* Aim of the exercise
From the records beneath, determine how many lines contain "часть" and report only that figure.

* Available records
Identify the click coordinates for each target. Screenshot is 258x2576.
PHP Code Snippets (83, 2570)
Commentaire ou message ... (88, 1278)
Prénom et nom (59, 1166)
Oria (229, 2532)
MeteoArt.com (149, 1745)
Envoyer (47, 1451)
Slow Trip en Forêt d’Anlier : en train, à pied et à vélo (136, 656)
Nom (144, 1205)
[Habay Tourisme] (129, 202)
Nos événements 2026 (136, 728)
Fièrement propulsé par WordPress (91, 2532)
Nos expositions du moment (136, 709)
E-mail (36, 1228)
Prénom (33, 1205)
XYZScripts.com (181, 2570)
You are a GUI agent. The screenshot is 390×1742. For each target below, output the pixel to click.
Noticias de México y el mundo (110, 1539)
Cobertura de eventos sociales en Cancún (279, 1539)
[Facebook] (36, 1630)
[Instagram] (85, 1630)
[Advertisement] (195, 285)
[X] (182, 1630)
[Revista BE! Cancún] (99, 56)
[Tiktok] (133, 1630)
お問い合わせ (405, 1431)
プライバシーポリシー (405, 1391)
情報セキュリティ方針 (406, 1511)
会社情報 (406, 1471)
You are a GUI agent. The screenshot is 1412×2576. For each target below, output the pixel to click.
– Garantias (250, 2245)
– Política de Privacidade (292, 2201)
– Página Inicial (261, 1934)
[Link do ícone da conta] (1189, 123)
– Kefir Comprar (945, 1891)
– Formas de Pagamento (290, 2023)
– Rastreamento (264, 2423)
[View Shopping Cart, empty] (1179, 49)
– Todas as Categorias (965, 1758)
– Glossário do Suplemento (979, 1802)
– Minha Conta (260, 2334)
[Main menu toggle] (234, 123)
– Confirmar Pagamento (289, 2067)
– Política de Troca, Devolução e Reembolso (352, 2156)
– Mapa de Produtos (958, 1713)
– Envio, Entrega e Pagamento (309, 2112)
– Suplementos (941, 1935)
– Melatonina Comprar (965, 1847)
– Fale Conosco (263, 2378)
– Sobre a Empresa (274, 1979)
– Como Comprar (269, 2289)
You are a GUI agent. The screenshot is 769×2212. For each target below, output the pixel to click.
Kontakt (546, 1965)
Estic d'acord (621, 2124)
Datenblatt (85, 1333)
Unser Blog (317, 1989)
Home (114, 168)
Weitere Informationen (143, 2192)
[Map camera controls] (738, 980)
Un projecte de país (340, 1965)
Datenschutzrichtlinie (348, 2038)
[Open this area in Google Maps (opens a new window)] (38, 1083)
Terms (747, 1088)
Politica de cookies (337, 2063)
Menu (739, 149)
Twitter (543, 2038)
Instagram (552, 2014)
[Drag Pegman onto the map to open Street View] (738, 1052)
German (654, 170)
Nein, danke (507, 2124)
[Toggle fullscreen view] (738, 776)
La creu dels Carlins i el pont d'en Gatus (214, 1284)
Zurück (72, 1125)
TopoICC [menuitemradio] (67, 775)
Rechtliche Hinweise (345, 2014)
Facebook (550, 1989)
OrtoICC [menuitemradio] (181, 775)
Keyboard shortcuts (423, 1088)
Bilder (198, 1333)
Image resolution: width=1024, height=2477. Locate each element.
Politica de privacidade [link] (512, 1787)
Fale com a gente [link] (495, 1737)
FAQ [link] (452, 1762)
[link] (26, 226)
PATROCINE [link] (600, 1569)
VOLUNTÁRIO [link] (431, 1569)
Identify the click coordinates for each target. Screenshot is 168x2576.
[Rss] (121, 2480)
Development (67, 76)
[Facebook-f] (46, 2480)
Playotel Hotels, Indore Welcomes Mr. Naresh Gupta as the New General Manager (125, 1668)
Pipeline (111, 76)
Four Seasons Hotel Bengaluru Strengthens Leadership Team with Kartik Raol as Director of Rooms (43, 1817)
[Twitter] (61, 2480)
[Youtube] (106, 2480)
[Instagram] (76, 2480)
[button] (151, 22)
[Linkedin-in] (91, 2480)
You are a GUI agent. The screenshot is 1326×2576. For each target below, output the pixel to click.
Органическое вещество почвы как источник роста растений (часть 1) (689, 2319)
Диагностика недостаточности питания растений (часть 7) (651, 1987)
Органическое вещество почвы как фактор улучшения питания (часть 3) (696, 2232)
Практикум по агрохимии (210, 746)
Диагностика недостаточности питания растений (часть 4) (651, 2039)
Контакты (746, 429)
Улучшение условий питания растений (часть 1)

* Answer space
5